Mientras Perceval hacía las compras, Draco se dirigió a una cabina cercana y marcó el número de Lola. Oyó su voz, levemente suspicaz.

—¿Quién es?

—Simón, Simón Draco, el de Sâo Paulo, ¿me recuerdas?

—¿Cómo no voy a recordarte? ¿Dónde demonios te metes?

La suspicacia había desaparecido.

—Últimamente he estado muy ocupado. Estoy en Francia.

—¿Qué haces en Francia?

—Negocios. Tengo que vivir, ¿recuerdas? Y a ti, ¿te dieron la medalla por haber hecho los deberes?

—Me temo que esos deberes no pueden figurar en la lista de las buenas acciones —rió ella—. La medalla tendrá que esperar.

Se hizo un breve e incómodo silencio.

—Sólo quería decirte que me acuerdo de ti.

—Yo también te recuerdo —la emoción, ¿la emoción?, le enronquecía levemente la voz—. Me gustaría que nos viéramos alguna vez. Quizá pronto tenga unos días de vacaciones. Sólo he estado una vez en Europa, hace tiempo. Me gustaría volver a verte.

—¿De veras?

—Claro, tonto.

—¿Cuándo lo sabrás con certeza?

—No sé, dentro de un par de días.

—Llámame y dime adonde quieres ir. Seré tu anfitrión. Te lo debo.

—De acuerdo.

De regreso a la autopista, Perceval reclinó el asiento y se quedó dormido, mientras Draco conducía como un autómata, pensando en Lola. Rememoró su risa cálida, su voz sensual, sus pechos voluminosos, su piel tersa y levemente viscosa cuando se excitaba, en el sabor salobre de su sexo... Estos recuerdos le provocaron una erección. Para alejarlos pensó en los laboratorios, el doctor Hartling. ¿Cómo iban a acceder al doctor, cómo iban a convencerlo para que colaborara? Circunvalando Narbona se concentró en la conducción hasta que encontró los rótulos señaladores de la A-61, dirección Toulouse.

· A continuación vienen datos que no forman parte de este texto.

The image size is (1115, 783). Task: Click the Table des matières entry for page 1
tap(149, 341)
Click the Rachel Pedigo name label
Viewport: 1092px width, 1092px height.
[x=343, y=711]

Después se relajó y se permitió nuevamente soñar despierto, anticipando escenas de su futuro encuentro con Lola. La llevaría al mercado de Florencia, a aquel pequeño restaurante llamado Tza-Tzá... Se sintió culpable. Una vez había sido feliz en Italia con Joyce. ¿Tan pronto la había olvidado? Fugazmente lo asaltó la sensación de barro amargo bajo la lengua que sintió cuando descubrió el contenido de aquel sobre acolchado. Otra vez cayeron, como dos peces muertos, las manos de la mujer que lo estaba acercando a la felicidad y el velo rojo de la ira se extendió ante sus ojos. Apretó los dientes. Llevaría la venganza hasta el final y después, si vivía todavía, emergería de ese mar de cieno como los restos de un naufragio. Quizá entonces podría liberar su conciencia y vivir junto a Lola esas horas tranquilas y gozosas que anticipaba soñando despierto.